Johan F. G. A. Jansen

Encapsulation of guest molecules into a dendritic box

Dendrimers are well-defined, highly branched macromolecules that emanate from a central core and are synthesized through a stepwise, repetitive reaction sequence. The synthesis and characterization of dendritic boxes, based on the construction of a chiral shell of protected amino acids onto poly(propyleneimine) dendrimers with 64 amine end groups, is reported here. Nuclear magnetic resonance-relaxation and optical data show that a dense shell with solid-phase character is formed. Guest molecules were captured within the internal cavities of the boxes when these boxes were constructed in the presence of guest molecules. The diffusion of guest molecules out of the boxes into solution was unmeasurably slow because of the close packing of the shell. These monomolecular dendritic containers of 5-nanometer dimensions with physically locked-in guest molecules were characterized spectroscopically.

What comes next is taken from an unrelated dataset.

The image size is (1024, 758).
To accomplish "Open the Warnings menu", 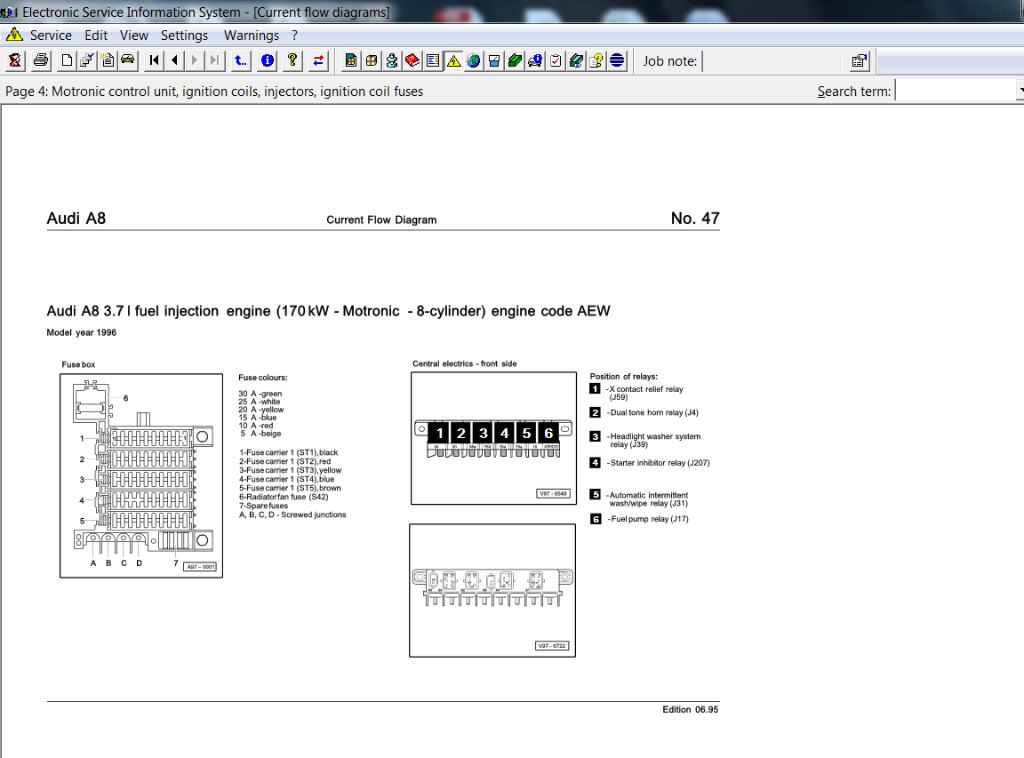I will click(251, 35).
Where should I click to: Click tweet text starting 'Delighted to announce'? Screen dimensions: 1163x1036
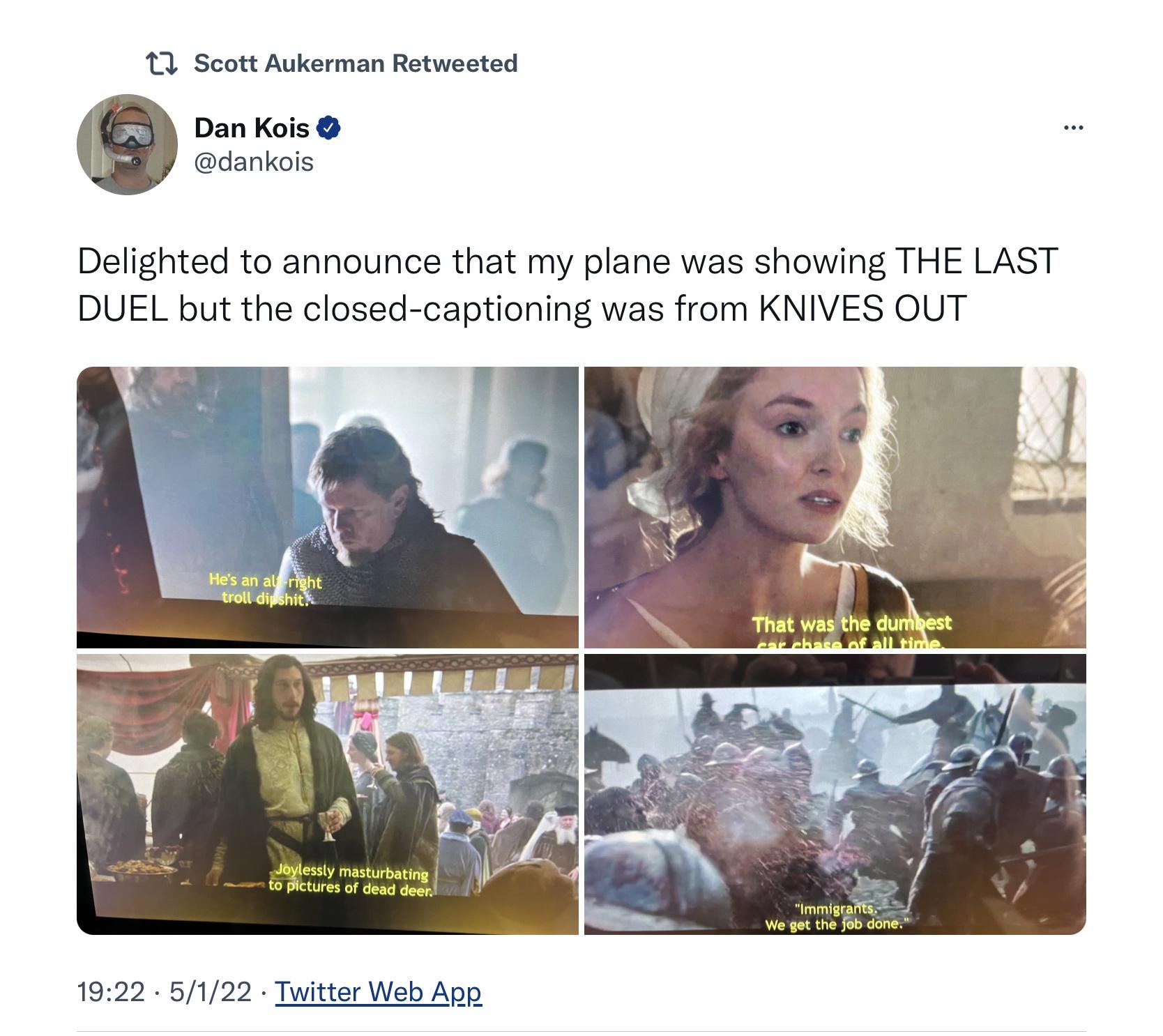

The Dendritic Box; Synthesis, Properties, and Applications

A dendritic structure with a densely-packed shell is prepared via modification of the fifth generation poly(propylene imine) dendrimers with N-BOC-L-phenylalanine groups. This so-called dendritic box has a diameter of approximately 4.5 nm, as determined by DLS and SAXS, and has internal cavities which can be used for the encapsulation of guest molecules. Supramolecular encapsulation is achieved by performing the construction of the box in the presence of the guest molecules, followed by dialysis to remove excess and adhered guest. A number of properties of encapsulated guests is critically influenced by the host, like the observation of induced optically activity and a solvent-independent fluorescence of dyes encapsulated as well as the formation of a triplet radical pair of 3-carboxy-proxyl. A shape-selective liberation of encapsulated guests is accomplished by a two-step hydrolysis of the shell. The potentials of these boxes as new supramolecular architectures within the nanometer regime are discussed.